Jocelyn Prescod/Netflix
The 2000s were an especially tough decade to be a comedian. An increasing push to digital media meant there were more opportunities for up-and-coming comics, but it was less likely that they’d be a successful showcase for anyone’s talent. Comedians had to claw their way for airtime on talking-head clip shows and 10-minute spots on Comedy Central just to get a lick of recognition and stability. If they were lucky, they made it past the audition round of NBC’s Last Comic Standing, and even then, the winner was guaranteed about as much fame and stardom as a winner of The Voice would be today (which is to say: almost none).
Times were tough, no doubt. But comedian and actor Michelle Buteau was there for all of it, climbing the ranks to establish her sharp, observant voice. After years of growing her brand—becoming a staple of talk shows, podcasts, and the host of Netflix’s dating show The Circle—Buteau published her first book, Survival of the Thickest, a collection of essays about her winding road through the aughts to stardom.

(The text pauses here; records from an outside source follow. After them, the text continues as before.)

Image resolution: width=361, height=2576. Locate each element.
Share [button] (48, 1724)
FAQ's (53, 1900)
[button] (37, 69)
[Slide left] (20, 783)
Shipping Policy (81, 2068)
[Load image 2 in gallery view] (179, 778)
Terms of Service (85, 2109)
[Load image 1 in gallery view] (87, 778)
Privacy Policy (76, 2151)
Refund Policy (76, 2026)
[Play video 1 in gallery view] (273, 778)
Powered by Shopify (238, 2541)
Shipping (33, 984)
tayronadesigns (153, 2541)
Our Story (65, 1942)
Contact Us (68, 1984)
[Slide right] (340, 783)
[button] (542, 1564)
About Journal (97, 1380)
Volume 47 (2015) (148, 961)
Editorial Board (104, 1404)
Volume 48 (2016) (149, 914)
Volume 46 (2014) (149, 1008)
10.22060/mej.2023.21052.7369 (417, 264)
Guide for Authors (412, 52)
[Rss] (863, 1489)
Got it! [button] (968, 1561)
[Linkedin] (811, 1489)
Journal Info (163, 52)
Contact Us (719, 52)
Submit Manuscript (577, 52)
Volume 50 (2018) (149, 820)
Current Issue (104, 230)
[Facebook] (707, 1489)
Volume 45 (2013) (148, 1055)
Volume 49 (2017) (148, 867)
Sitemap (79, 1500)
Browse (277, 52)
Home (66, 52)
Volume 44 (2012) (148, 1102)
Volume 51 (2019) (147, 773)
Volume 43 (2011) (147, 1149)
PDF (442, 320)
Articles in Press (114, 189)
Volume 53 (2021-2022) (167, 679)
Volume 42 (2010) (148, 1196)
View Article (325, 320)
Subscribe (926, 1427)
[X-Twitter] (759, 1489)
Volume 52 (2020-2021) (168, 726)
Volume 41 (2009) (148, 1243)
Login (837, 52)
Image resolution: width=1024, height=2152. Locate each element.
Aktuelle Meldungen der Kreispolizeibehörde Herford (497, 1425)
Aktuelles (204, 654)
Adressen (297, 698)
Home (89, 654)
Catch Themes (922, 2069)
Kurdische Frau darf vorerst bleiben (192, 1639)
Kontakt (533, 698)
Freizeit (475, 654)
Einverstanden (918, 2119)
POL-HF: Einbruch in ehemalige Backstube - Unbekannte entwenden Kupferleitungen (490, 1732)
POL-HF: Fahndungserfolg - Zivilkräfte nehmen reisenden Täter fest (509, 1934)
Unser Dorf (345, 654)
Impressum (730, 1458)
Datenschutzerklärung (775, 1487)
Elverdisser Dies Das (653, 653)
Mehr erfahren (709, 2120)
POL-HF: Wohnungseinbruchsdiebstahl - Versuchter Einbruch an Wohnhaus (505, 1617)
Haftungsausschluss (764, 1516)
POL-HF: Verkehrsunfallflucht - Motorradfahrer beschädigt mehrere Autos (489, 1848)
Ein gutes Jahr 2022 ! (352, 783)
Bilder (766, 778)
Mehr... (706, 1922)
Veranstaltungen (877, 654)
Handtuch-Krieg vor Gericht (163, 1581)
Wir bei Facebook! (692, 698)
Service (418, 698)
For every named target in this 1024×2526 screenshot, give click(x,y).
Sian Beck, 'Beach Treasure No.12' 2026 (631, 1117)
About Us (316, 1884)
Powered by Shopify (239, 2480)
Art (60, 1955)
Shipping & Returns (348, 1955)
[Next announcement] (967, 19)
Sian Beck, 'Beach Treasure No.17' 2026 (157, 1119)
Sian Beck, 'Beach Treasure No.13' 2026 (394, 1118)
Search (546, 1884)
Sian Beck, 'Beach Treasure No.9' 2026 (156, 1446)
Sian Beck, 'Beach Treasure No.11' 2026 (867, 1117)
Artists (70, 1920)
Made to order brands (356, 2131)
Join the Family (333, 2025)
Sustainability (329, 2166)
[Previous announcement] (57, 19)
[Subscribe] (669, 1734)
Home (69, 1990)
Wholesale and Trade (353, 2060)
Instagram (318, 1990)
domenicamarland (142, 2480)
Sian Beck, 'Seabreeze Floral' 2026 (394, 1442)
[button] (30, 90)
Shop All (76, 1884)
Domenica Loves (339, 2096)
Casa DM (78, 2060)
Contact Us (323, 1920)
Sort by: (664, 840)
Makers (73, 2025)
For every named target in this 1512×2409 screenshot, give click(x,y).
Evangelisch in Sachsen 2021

Three years later, Buteau arrives with her first proper leading role in a Netflix show that’s loosely adapted from her book. In Survival of the Thickest, whose first season drops on the platform July 13, Buteau stars as Mavis Beaumont. She’s a newly single, novice stylist trying to navigate career, friendships, and family in New York City. If that sounds a bit conventional, it’s because it is. Despite Buteau’s incisive wit and confident performance as a version of herself, Survival of the Thickest falls back on the pillowy comforts of old sitcom tropes, with few efforts to update them for a new era. Its formulaic comedy squanders Buteau’s inherent magnetism by playing it too safe for streaming, but among its abundance of underbaked ideas is a spark that could catch fire outside the confines of Netflix.